Work item ▸ Include the line containing "This screenshot has height=868, width=1389." and every line after it up to the end of the material below; reproduce them exactly and drop the pictures.

Source material ▸
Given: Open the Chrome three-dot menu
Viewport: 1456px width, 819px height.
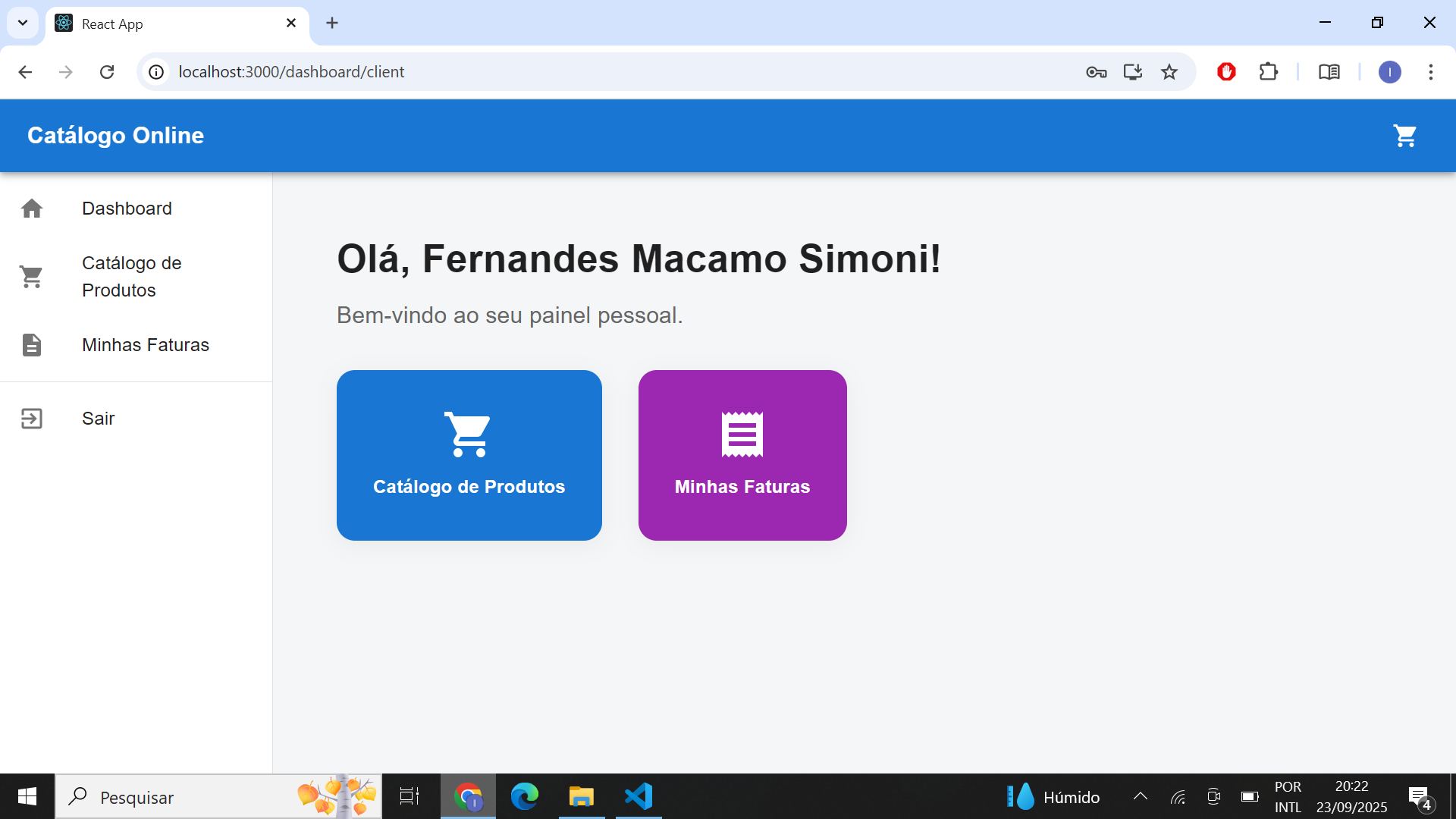Looking at the screenshot, I should [1430, 72].
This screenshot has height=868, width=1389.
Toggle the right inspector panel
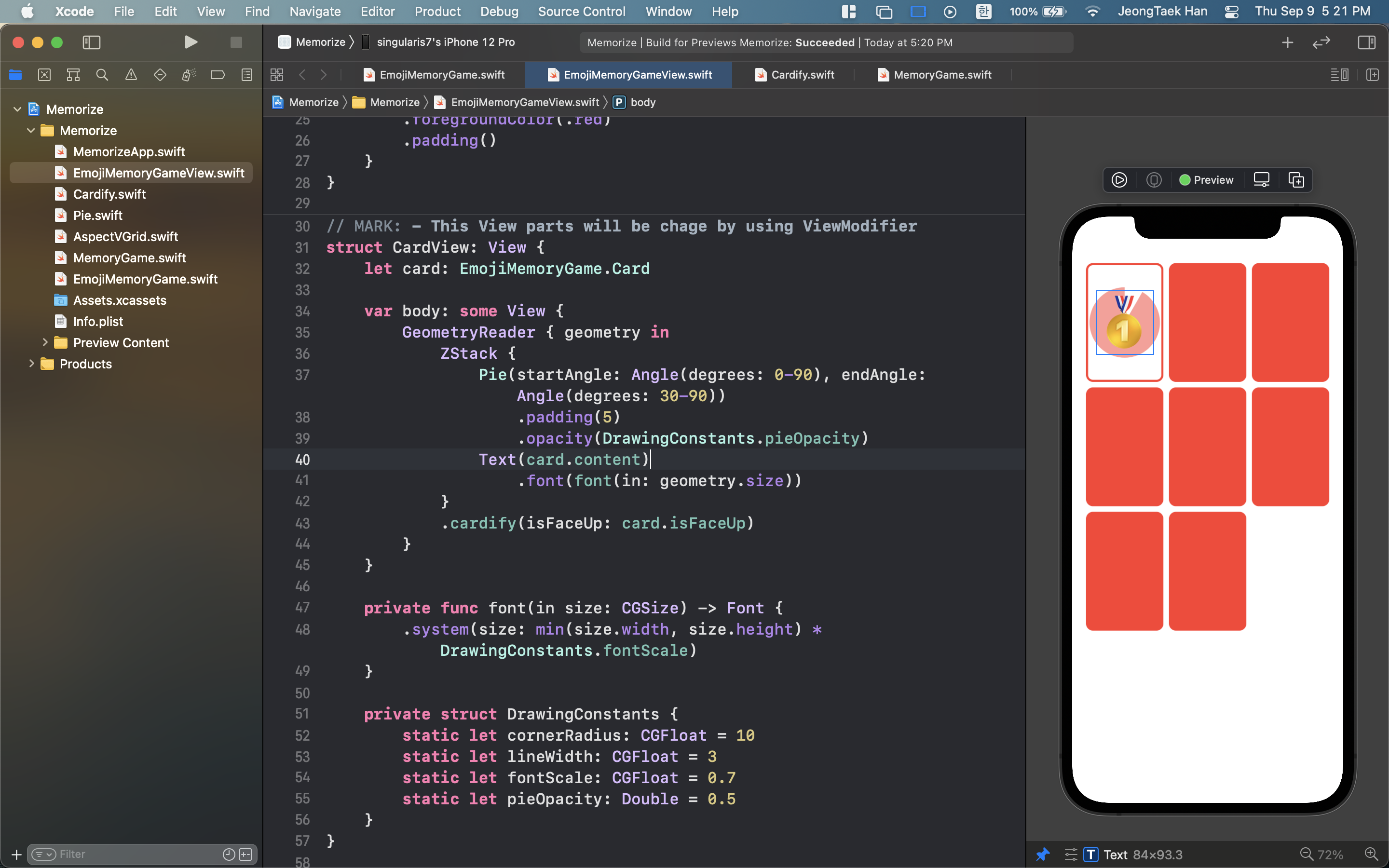(x=1366, y=42)
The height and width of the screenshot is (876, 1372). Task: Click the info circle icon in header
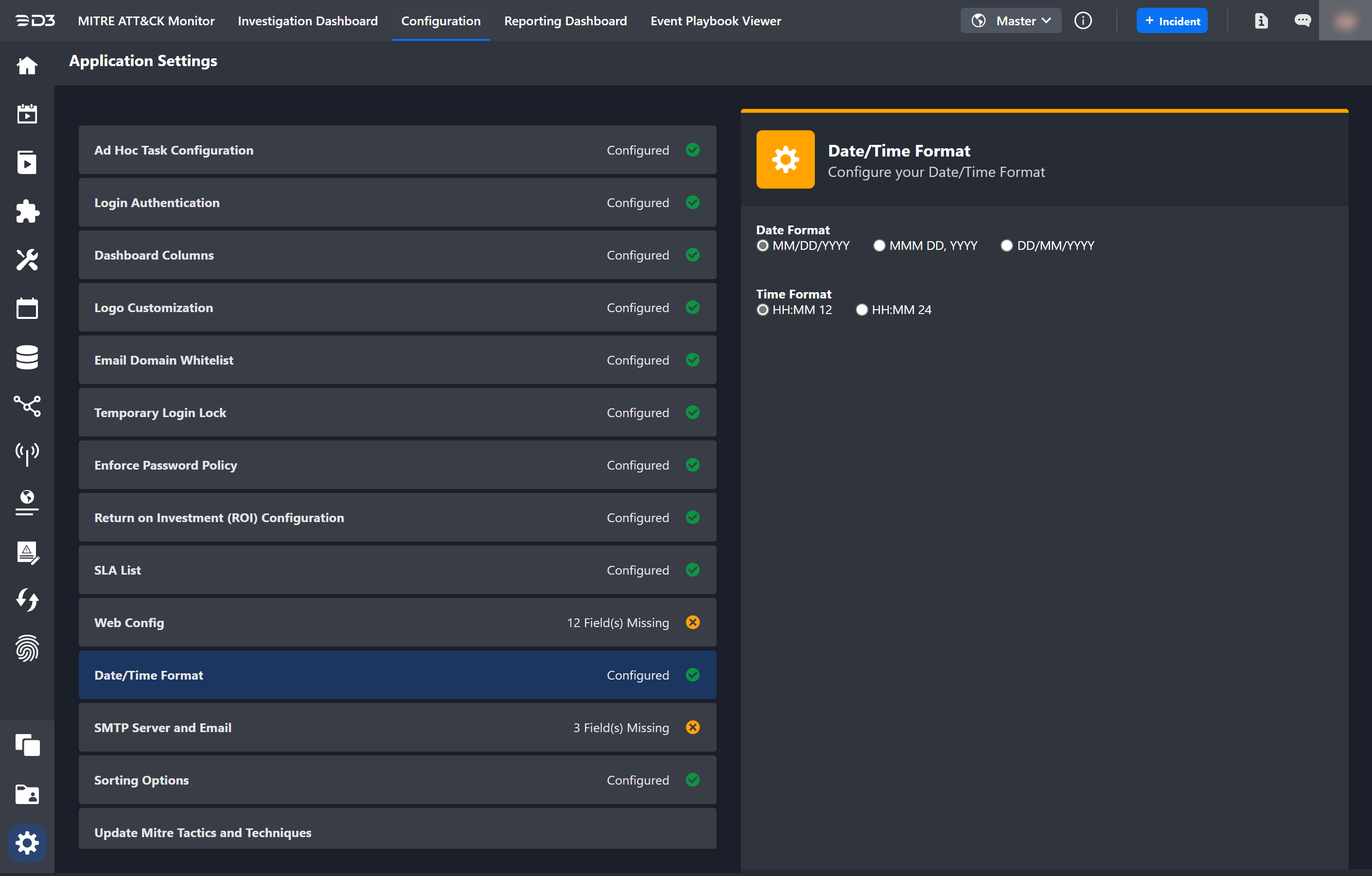tap(1083, 21)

Answer to the problem ▸
This screenshot has height=868, width=1389.
Toggle the right inspector panel
(x=1366, y=42)
The height and width of the screenshot is (876, 1372). Task: Click the info circle icon in header
tap(1083, 21)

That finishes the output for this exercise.